→ **PROBLEM DETAILS**:
Write out each line of the records that has "will" in it.

→ **Dataset entries**:
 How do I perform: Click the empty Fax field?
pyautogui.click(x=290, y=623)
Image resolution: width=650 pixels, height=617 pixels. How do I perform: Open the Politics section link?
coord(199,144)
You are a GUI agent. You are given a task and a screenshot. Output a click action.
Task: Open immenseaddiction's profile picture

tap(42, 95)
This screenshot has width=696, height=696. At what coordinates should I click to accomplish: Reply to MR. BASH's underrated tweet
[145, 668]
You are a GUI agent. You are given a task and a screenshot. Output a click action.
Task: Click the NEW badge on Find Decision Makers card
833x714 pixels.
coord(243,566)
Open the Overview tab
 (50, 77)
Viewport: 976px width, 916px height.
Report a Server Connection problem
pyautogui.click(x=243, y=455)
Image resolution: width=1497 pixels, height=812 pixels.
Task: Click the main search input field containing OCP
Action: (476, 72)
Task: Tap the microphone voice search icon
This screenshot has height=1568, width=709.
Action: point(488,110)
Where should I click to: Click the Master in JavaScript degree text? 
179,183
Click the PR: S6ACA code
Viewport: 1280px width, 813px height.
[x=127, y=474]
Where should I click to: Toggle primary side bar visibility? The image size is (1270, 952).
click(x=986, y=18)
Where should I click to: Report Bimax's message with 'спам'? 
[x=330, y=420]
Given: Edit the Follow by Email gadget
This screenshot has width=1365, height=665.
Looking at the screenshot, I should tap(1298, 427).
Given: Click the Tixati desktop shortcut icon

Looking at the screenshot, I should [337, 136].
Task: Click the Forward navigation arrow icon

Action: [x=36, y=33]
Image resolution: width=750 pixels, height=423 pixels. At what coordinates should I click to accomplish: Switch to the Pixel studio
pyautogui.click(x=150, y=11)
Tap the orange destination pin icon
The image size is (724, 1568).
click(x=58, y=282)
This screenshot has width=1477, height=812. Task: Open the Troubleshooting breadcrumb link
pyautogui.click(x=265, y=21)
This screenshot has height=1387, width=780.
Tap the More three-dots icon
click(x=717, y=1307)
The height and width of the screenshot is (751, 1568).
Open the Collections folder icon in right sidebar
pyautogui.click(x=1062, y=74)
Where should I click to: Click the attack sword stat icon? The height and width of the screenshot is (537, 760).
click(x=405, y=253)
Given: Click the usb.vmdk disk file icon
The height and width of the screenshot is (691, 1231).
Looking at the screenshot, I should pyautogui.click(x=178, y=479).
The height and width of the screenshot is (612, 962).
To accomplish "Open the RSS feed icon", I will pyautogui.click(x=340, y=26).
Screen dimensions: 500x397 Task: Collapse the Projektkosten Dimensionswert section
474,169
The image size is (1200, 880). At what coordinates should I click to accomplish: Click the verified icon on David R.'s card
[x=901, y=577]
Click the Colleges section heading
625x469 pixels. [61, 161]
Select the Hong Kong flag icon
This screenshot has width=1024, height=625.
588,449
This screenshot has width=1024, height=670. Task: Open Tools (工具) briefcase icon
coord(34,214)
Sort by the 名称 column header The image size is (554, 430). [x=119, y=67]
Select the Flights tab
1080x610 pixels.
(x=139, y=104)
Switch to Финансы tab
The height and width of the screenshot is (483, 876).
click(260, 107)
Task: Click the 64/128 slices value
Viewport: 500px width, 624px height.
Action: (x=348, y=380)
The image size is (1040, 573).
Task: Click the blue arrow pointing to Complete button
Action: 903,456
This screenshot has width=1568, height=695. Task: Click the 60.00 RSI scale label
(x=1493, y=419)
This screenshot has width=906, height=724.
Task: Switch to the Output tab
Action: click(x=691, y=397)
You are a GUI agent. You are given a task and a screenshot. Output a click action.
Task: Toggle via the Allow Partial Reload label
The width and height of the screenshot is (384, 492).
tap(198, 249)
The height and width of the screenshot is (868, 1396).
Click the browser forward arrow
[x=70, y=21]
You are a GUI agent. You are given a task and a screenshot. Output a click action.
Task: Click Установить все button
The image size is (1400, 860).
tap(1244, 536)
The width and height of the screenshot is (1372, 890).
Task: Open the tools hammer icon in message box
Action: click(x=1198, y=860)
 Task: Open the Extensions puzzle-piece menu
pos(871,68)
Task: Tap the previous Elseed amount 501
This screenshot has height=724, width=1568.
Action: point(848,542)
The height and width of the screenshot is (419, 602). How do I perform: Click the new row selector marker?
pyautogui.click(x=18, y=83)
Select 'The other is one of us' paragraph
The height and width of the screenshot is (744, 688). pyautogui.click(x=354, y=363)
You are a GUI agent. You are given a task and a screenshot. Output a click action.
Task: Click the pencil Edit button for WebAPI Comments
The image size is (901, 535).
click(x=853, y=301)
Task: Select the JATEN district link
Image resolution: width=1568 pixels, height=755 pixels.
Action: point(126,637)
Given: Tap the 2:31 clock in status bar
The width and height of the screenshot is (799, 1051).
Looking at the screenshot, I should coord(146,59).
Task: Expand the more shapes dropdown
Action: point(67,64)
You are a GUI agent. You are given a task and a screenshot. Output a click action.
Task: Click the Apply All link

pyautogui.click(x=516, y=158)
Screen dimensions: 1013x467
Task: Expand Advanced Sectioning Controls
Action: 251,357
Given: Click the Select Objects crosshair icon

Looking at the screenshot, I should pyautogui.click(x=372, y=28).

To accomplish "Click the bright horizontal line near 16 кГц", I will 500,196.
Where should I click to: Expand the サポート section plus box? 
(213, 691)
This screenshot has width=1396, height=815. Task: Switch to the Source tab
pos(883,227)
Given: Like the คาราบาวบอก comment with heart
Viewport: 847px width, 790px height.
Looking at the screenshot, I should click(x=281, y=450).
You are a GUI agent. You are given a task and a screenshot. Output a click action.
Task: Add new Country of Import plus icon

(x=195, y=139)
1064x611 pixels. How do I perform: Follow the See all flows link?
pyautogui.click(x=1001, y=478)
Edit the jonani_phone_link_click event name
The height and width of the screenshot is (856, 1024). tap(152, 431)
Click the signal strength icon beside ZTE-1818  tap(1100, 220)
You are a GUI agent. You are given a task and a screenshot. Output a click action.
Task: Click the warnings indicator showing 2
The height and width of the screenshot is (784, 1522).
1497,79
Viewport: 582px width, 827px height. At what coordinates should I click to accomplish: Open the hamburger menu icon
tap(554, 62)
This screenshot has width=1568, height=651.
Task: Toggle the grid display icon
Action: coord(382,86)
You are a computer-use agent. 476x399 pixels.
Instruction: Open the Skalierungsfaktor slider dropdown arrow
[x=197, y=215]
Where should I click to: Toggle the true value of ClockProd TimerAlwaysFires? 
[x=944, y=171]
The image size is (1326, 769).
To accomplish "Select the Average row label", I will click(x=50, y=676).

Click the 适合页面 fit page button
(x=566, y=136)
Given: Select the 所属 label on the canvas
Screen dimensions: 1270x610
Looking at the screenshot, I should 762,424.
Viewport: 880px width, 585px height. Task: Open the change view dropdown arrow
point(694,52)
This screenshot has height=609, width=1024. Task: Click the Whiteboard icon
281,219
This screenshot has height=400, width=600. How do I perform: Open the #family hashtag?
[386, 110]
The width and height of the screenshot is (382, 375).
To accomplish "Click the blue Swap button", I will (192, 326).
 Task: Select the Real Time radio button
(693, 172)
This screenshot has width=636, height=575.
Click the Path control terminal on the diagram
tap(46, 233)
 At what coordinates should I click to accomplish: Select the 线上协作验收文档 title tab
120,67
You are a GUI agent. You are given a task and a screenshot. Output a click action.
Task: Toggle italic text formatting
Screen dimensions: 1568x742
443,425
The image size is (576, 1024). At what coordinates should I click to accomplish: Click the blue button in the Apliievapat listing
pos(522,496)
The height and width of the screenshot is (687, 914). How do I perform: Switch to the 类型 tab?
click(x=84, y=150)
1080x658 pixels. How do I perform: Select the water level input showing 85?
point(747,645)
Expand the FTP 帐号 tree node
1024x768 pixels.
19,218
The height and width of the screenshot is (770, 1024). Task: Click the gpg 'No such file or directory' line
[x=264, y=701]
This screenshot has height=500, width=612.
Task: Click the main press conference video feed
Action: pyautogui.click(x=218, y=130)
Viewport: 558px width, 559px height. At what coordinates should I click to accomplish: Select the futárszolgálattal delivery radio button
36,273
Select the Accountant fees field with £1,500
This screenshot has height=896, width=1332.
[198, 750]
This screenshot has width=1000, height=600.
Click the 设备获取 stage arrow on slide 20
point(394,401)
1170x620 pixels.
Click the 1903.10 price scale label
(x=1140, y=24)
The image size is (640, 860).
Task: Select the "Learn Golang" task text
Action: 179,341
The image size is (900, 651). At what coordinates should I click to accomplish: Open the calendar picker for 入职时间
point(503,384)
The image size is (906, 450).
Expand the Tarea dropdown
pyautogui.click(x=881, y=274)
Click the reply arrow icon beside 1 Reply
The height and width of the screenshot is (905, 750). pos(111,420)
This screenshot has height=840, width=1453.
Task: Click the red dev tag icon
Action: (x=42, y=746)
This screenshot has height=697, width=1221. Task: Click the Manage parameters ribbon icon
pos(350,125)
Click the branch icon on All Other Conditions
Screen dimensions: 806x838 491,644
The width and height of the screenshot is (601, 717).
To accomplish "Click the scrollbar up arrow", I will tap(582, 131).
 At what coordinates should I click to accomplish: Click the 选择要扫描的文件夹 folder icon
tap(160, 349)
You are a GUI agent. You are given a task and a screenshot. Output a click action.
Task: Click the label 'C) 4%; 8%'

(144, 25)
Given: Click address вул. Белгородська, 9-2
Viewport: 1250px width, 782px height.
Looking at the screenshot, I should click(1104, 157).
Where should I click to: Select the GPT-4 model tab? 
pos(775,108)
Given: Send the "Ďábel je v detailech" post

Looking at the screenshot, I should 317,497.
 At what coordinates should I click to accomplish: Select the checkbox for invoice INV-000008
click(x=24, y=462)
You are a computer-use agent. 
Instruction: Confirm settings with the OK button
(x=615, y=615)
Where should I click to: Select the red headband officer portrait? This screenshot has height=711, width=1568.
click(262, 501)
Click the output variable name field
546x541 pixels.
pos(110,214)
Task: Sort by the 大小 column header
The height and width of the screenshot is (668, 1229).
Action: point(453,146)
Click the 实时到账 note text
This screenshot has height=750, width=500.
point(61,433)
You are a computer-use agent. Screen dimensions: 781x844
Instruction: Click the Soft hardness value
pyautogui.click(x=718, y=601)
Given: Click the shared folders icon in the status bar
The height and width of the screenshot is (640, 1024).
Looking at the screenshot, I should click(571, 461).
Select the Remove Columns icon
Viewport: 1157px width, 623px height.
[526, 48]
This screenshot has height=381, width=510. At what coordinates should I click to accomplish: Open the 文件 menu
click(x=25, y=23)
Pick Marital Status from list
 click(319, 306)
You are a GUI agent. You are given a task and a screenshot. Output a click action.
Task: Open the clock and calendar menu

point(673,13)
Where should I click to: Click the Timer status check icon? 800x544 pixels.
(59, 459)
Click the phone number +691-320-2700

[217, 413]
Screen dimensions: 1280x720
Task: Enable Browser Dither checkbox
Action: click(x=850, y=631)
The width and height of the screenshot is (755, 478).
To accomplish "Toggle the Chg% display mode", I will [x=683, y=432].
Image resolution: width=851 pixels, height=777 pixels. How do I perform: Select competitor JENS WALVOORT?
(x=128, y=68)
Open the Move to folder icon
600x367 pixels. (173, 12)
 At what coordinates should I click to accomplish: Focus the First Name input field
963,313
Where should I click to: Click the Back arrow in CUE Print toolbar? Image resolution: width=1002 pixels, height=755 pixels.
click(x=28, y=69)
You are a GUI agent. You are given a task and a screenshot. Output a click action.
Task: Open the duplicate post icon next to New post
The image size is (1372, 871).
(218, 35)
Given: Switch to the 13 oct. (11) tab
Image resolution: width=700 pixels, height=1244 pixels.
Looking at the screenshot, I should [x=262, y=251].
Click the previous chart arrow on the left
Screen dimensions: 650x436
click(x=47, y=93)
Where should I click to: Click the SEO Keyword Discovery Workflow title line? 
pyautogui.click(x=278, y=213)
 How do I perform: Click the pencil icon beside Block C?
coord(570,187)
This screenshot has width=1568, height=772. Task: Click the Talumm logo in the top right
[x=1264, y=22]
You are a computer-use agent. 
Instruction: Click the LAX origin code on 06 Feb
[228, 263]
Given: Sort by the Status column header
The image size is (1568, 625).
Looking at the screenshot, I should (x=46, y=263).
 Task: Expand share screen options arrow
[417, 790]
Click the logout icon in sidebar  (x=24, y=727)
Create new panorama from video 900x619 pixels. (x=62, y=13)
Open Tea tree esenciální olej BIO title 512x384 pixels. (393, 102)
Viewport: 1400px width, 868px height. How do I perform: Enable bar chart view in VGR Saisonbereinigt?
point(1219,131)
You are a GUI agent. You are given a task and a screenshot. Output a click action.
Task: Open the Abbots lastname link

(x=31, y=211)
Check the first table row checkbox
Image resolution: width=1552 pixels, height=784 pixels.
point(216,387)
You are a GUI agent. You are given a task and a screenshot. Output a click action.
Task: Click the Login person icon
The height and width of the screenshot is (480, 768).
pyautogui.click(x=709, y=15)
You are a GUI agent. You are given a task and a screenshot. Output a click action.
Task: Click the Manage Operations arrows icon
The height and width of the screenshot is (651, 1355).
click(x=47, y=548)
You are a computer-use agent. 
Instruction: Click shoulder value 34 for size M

→ **ANSWER TO THIS EXERCISE**:
To accomplish "Open the RSS feed icon", I will pyautogui.click(x=340, y=26).
To accomplish "Click the bright horizontal line near 16 кГц", I will 500,196.
To accomplish "Select the Average row label", I will click(x=50, y=676).
To accomplish "Click the blue Swap button", I will (192, 326).
To accomplish "Click the scrollbar up arrow", I will tap(582, 131).
To accomplish "Toggle the Chg% display mode", I will [x=683, y=432].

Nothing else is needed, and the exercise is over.